Nanoparticle Delivery of Therapeutic Agents in Neuroblastomas
Neuroblastoma (NB) is the most common and deadly solid tumor of childhood. Unfortunately, most patients have metastatic disease, and many progress relentlessly despite intensive multimodality therapy. Many cytotoxic agents used to treat high-risk NB have serious short- and long-term toxicities, and very few new agents are in the pipeline. Nanoparticles (NPs) are drug delivery vehicles (50-200 nm) that passively target tumors based on the enhanced permeability of tumor blood vessels, and retention due to poor venous/lymphatic return (EPR effect).
We hypothesize that NP delivery of chemotherapeutic agents will improve antitumor efficacy and decrease systemic toxicity, based on the EPR effect. Our aims are:
1) Develop NP formulations of two cytotoxic agents (irinotecan/SN38, etoposide) and two biological agents (fenretinide, PI-103) that are reformulated to remain in the NPs.
2) Test the efficacy of drug-loaded NPs on NB cells growing in culture.
3) Determine the optimum doses and schedules for these NPs in a mouse model of NB.
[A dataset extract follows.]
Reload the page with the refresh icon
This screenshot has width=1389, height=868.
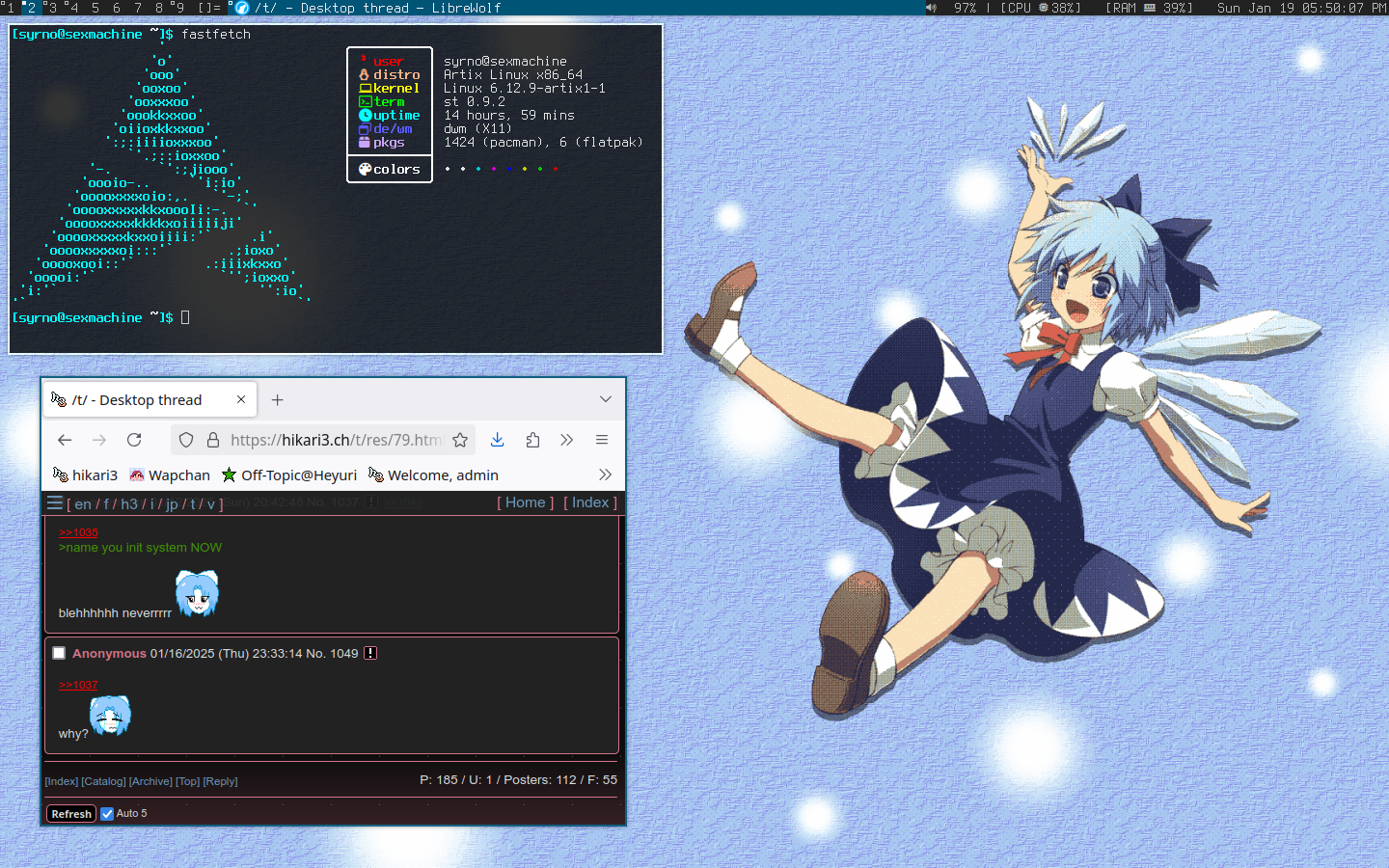point(134,440)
We will determine the optimum dose/schedule to achieve the best tumor control with the least toxicity. With irinotecan/SN38, we achieve equivalent tumor control with NPs delivering 1/10 the total dose compared to free drug, and we achieve better control (even cures) with only 20-40% the total dose. NP delivery of reformulated conventional agents produces dramatically improved efficacy and much less toxicity than free drug, and our NP formulations are completely biodegradable. This approach could be used for many different agents and could be applied to the treatment of any solid tumor in children or adults.